§ **AUFGABENSTELLUNG**: Gib einen Teil der folgenden Datensätze Zeile für Zeile unverändert wieder. Beginne mit der Zeile, die "Viewport: 1251px width, 717px" enthält, und höre nach dem Ende der Datensätze auf.
___ DATENSÄTZE ___
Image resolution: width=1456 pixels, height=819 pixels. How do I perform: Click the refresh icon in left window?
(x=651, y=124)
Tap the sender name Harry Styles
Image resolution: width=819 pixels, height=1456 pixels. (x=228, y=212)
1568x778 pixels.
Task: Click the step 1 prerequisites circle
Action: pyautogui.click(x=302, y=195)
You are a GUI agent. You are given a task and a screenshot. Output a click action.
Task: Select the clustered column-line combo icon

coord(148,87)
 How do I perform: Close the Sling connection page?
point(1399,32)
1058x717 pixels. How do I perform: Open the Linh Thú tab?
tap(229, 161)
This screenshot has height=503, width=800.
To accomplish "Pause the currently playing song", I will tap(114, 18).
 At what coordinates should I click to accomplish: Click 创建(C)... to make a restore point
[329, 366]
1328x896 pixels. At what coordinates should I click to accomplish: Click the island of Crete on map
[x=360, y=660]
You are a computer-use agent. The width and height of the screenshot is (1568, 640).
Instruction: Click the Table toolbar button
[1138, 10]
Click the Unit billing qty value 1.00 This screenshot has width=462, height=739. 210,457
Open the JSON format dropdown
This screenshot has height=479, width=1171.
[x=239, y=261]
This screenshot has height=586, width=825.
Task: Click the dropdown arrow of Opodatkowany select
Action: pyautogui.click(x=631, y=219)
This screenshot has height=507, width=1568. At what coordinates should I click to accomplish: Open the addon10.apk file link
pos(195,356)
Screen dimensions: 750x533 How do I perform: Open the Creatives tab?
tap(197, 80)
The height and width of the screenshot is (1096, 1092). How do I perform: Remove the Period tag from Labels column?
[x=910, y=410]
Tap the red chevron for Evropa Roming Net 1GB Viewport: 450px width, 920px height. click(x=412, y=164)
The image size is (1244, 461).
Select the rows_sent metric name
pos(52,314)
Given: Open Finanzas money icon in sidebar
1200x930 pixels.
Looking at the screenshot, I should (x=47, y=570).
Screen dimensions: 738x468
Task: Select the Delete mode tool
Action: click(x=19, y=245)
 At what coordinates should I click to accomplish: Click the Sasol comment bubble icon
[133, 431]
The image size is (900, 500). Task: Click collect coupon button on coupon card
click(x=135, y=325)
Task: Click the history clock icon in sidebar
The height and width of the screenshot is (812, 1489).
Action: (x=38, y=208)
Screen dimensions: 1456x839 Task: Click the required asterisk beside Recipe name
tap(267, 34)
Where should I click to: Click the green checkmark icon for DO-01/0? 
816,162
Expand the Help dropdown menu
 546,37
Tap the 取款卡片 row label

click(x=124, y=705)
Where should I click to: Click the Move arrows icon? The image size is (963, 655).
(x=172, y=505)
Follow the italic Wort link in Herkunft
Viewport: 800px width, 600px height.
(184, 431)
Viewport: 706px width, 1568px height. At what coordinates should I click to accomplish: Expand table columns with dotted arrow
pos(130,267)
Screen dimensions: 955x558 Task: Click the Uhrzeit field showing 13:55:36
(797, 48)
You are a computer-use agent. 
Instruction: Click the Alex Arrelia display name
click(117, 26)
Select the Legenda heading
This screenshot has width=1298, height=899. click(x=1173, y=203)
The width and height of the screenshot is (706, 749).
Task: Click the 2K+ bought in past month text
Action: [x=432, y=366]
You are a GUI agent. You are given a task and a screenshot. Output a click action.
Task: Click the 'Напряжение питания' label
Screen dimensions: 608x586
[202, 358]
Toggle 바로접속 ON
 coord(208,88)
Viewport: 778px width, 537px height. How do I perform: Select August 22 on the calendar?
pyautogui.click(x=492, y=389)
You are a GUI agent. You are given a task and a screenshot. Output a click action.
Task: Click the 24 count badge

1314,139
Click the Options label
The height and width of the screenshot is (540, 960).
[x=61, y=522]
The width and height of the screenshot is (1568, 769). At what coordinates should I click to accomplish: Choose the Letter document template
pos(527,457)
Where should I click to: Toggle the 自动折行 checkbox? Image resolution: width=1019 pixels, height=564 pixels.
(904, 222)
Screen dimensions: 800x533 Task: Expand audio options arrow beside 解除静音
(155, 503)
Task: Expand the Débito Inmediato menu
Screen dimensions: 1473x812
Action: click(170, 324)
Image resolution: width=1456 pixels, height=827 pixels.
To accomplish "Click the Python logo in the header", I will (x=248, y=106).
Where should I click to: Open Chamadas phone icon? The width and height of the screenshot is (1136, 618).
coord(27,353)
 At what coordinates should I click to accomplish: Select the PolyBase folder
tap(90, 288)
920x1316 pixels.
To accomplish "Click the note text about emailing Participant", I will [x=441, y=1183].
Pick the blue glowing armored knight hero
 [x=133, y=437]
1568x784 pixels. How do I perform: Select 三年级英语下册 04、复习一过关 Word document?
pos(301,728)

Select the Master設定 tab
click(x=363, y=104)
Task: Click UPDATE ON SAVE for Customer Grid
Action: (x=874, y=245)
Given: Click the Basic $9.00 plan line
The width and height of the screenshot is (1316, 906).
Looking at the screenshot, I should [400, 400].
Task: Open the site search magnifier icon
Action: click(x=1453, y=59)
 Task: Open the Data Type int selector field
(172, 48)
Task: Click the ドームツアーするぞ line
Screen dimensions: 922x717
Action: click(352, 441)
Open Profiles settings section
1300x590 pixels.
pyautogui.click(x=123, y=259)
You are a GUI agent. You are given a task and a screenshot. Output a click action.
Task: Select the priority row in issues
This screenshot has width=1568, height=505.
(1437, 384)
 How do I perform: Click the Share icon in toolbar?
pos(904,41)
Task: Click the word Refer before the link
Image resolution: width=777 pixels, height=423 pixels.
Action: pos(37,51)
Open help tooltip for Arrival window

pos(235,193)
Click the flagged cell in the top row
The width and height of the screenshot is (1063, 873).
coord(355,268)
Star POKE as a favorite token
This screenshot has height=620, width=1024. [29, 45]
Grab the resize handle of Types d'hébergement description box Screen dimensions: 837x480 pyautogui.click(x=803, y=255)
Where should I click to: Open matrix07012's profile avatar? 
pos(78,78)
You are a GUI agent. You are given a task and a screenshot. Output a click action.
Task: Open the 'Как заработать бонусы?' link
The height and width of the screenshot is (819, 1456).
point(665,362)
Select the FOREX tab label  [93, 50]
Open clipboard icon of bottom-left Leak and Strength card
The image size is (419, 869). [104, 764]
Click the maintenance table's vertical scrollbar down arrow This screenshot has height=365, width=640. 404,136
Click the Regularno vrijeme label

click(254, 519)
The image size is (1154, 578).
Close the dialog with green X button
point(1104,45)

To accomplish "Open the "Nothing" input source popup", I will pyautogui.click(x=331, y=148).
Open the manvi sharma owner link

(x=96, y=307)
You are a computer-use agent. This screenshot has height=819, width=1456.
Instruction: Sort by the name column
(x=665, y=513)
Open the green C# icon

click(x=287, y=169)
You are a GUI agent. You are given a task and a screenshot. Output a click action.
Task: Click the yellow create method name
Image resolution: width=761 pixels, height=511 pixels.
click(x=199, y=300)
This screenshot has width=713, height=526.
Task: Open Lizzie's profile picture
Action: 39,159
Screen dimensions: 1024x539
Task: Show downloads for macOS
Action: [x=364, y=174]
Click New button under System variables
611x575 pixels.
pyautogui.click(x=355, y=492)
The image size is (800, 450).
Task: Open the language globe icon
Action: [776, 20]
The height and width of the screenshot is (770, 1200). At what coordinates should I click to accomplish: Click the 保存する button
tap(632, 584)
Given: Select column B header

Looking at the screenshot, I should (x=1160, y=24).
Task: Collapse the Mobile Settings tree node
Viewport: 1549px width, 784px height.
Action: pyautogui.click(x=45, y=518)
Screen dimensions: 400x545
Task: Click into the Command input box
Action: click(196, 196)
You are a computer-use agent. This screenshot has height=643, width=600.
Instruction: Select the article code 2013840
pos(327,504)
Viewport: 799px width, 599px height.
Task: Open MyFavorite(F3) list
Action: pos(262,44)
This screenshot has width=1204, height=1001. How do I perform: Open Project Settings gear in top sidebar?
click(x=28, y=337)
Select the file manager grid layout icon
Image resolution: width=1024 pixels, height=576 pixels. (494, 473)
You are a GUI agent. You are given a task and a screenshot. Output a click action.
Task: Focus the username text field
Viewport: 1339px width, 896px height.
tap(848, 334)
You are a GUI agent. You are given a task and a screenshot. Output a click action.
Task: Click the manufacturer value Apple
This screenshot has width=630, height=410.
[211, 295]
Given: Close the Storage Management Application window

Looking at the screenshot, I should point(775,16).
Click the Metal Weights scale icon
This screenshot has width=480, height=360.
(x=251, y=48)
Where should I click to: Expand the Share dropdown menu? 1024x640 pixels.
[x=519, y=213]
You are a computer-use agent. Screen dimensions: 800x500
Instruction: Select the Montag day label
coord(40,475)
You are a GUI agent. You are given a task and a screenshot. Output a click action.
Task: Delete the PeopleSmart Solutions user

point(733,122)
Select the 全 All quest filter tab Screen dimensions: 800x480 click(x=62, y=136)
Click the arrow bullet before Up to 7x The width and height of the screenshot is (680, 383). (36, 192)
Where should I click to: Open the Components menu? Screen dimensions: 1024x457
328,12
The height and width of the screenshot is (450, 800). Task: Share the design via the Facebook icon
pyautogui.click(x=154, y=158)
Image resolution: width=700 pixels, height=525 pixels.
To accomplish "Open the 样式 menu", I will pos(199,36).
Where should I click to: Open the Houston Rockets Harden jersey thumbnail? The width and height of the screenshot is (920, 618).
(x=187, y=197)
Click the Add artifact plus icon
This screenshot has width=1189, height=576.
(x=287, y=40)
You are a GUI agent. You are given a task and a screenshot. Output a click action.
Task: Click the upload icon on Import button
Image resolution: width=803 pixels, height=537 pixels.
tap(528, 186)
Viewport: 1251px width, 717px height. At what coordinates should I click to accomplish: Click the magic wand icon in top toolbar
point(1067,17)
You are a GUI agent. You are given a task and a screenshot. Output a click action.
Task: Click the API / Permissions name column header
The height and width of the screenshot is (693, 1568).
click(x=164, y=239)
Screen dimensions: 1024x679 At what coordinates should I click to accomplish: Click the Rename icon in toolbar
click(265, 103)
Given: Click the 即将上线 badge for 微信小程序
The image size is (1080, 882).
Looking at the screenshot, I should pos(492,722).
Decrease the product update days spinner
___
§ **ÜBUNGSERGEBNIS**:
Viewport: 1251px width, 717px height. At what coordinates should I click to accomplish: Click the magic wand icon in top toolbar
point(1067,17)
You are a GUI agent. You are given a task and a screenshot. Output a click action.
Task: Click the API / Permissions name column header
The height and width of the screenshot is (693, 1568).
click(x=164, y=239)
Screen dimensions: 1024x679 At what coordinates should I click to accomplish: Click the Rename icon in toolbar
click(265, 103)
Given: Click the 即将上线 badge for 微信小程序
The image size is (1080, 882).
Looking at the screenshot, I should pos(492,722).
Decrease the product update days spinner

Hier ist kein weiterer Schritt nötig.